As evidenced by the shards I recovered from the exhaust:

- Rings.jpg (25.69 KiB) Viewed 770 times
On the left the top ring, with the shards somewhat straightened, on the right the 2nd ring, which I managed to get out after some surgery. Looks like most of it is there (rather than in the crankcase), maybe some other small bits left through the exhaust. But also important: you can see one end of the top ring broken off. That should never have been near the exhaust port.
How is that possible? Well, there are some signs of detonation (on the piston, none on the head or cylinder), and that might have contributed, but primarily I think the piston manufacturer (Pro-X) must have drilled the hole for that pin too deep. And over time (after many heating up & cooling down cycles - different materials have different expansion coefficients) the pin went deeper & deeper, till it was deep enough to allow the ring to rotate. My fault might be that I used the piston too long, but never again will I buy a Pro-X. That is actually a Japanese piston, and the alloy seems fine & wear-wise it looks still quite acceptable. But that hole was too deep.

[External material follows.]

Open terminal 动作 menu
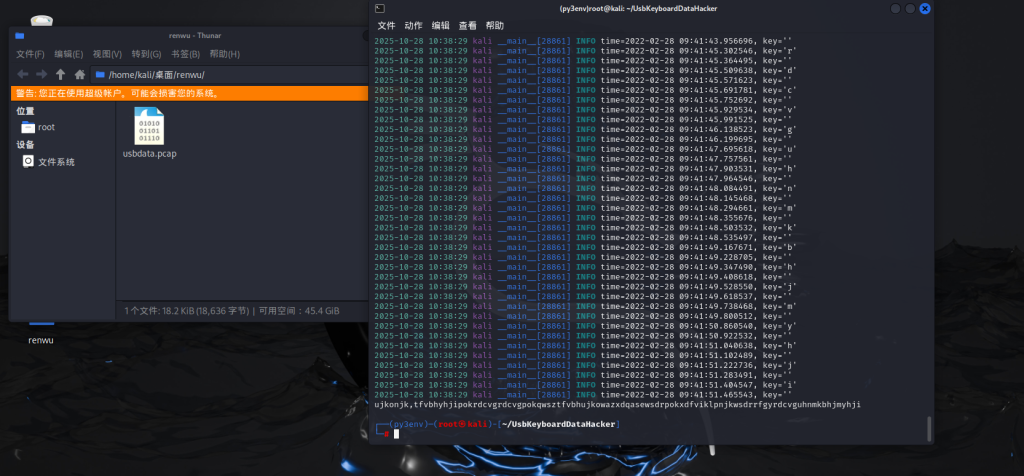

I'm mentioning this on an MZ forum, because this might be relevant for MZ 2-strokes too. The locking pins in MZ pistons are similar (but not identical), and surely it'll be something I'll look for in future.
As for the OP's issue, I am not entirely certain of the cause. Yes, it can be seals (and it probably is), but a dramatic failure of the seals is not so common, IMO. But if you don't have any compression, and if piston & bore are fine, there's no alternative to taking the engine apart and looking for the cause. That probably sounds daunting, if you have no experience with anything like that, but there are good manuals & videos on youtube. Or maybe there's a friend with suitable experience? I expect there is little urgency or stress of time (other than that summer is coming!). Having it done in a workshop will become quite expensive, as it's a lot of man-hours, even though parts are cheap. And there always is the sell as-is option, though that too will cost money.